A few days later, as I was packing to head to Philadelphia, I received a call cancelling the show. Suddenly my phone started ringing, emails poured in. All with the same message:
Cancelled. Cancelled. Cancelled. Cancelled. Rescheduled — wait, no — cancelled.
My schedule cleared through June. Second quarter of work: gone. A few months later, it would clear again; this time, through the end of the year. There would be no third or fourth quarter.
For someone who never sits still; whose rarely in the same city for more than a week, to be suddenly and thoroughly grounded was odd. Surreal.
At first, I thought I’d catch up on projects. Then, as the financial impact became obvious, I spent my time making sure we were on sound financial footing. I looked at savings, proposed government programs, credit lines. I put a financial plan in place. We’d be ok.
Then I watched Tiger King. Then Game of Thrones. Then series after series after series after series. Some reminded me of travel. They made me sad.
My mind slowly dimmed and narrowed. The city buzzed right out my front window, where there’s a bus stop. Outside, it looked normal. Except for the masks.
I kept abreast of the news. Like every other American, I tried to predict when things would start to return to normal. About June, the pandemic seemed to settle down. Maybe — with special COVID policies in place — events would start again.

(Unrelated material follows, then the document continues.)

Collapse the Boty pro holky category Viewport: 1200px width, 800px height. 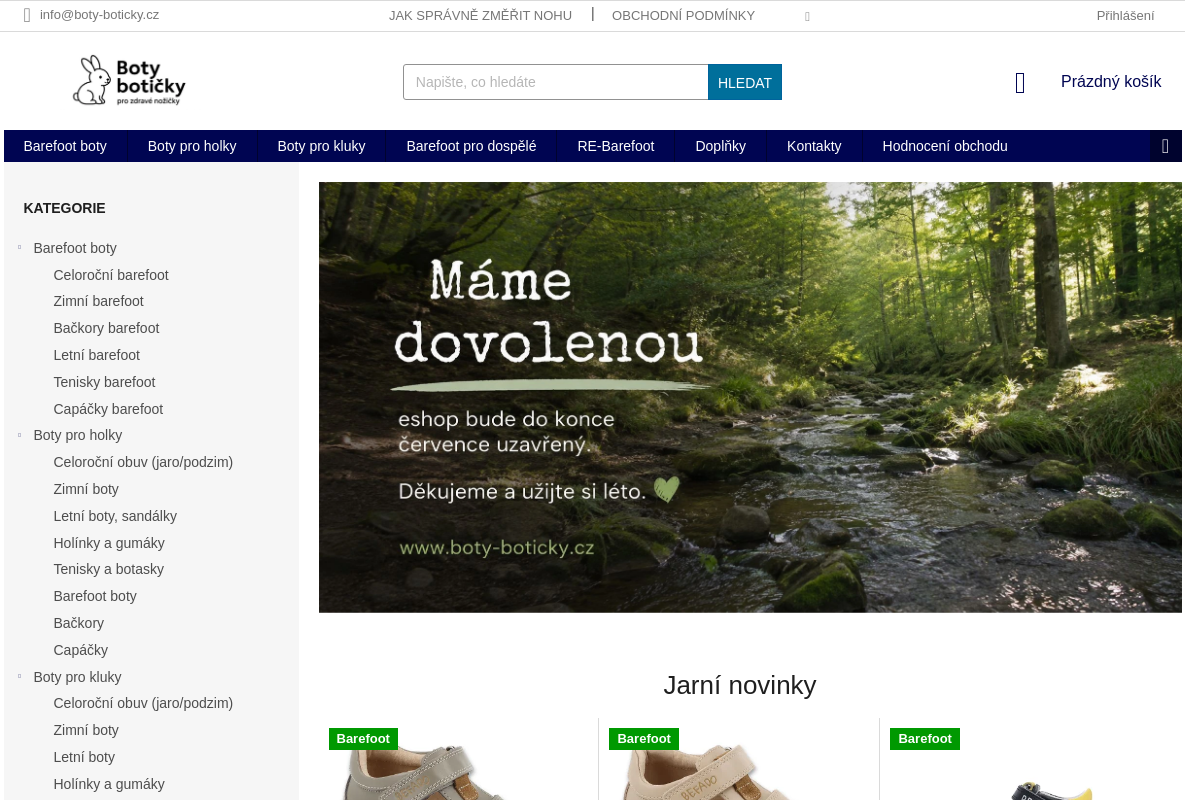point(19,434)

The second wave hit, crushing any hope of a rebound. One of the event photographers I know emailed me. He’d finally booked an event — a conference with a medical group discussing the pandemic — and two days later he was sick. COVID slammed his family. I haven’t heard from him since.

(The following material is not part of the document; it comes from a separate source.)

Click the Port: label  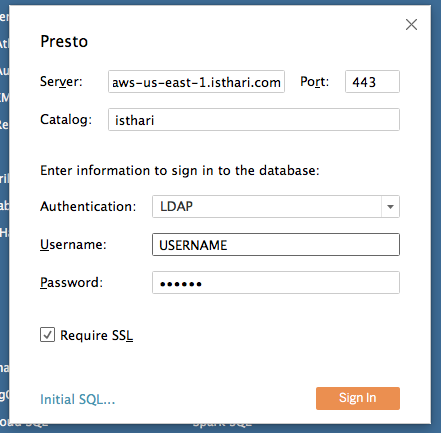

Dr. Anthony Fauci: a vaccine may take years. Dr. Anthony Fauci: Perhaps until 2022. I don’t even need to tell you who Dr. Anthony Fauci is: you already know. How crazy is that?

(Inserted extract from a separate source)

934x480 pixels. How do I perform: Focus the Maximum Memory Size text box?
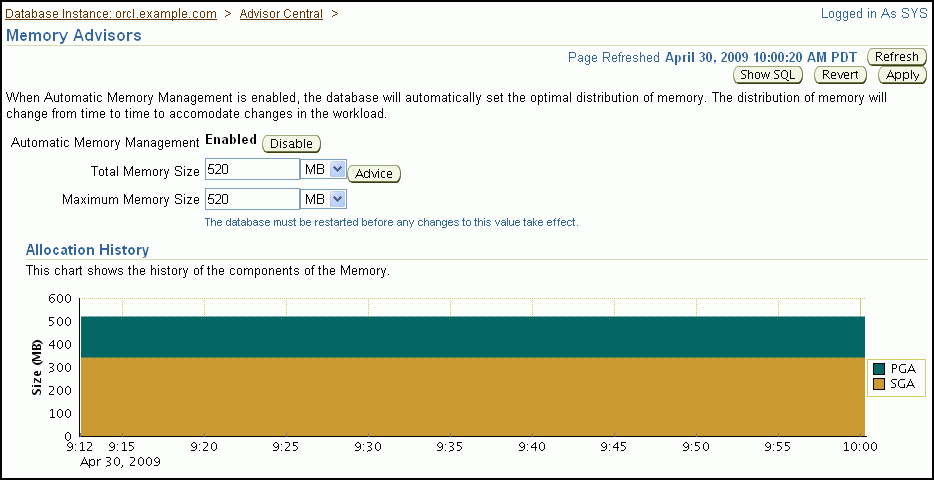[x=252, y=199]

Some days, I felt ok, normal even. Events would come back. People couldn’t stay barricaded in their homes forever. We’d be ok. Business would be ok. “It will be ok, Matthew!” I’d say. Other days, the closest thing to depression I’ve ever felt dropped like a brick.
First thing in the morning, I’d do my COVID workout. A regular gym rat, Planet Fitness was closed. Now my gym time consists of big rubber band things. Miraculously, they seem to work. I’ve stayed in good shape. That said, every day the couch beckons at 2:30 pm. Maybe just one Top Chef?
I used to say I had two main worries: worry one and worry two. Worry one was not having enough work to make financial ends meet. Worry two was having too much work and not having time for family. How quaint. Innocent. Two silly worries.
I spoke with my mom almost daily. She kept dreaming up projects for me: help her make masks. (Not happening. My idea of sewing is to Stitch Witch). Photograph people in my neighborhood; family portraits. (Yeah, whatever.) Go work somewhere. Just temporarily. Do something.
I thought about that. I even put in a few applications. I could return to retail; I’d had a successful stint as an HR Executive for Target before joining my mom with what would become US Event Photos. Maybe I needed to join the ranks of the essential workers: you know: retail. Groceries. Bars. I could day drink. I filled out a few applications: there was no response. What the hell? Don’t they know I’m awesome? Bite me. I don’t want to work for you anyway. Not really. I was going to ditch you as soon as COVID ended.
I’ve worked as a photographer for 19 years. I never thought I’d do anything else. When a client asked me when I would retire I said something non-comital. I still think of myself as the young, hotshot photographer. Never mind I’m 52. Whatever. I’ve always been convinced: when the next door was ready to open, it would open.
Maybe this was the door? I just didn’t expect it to spring open under my feet.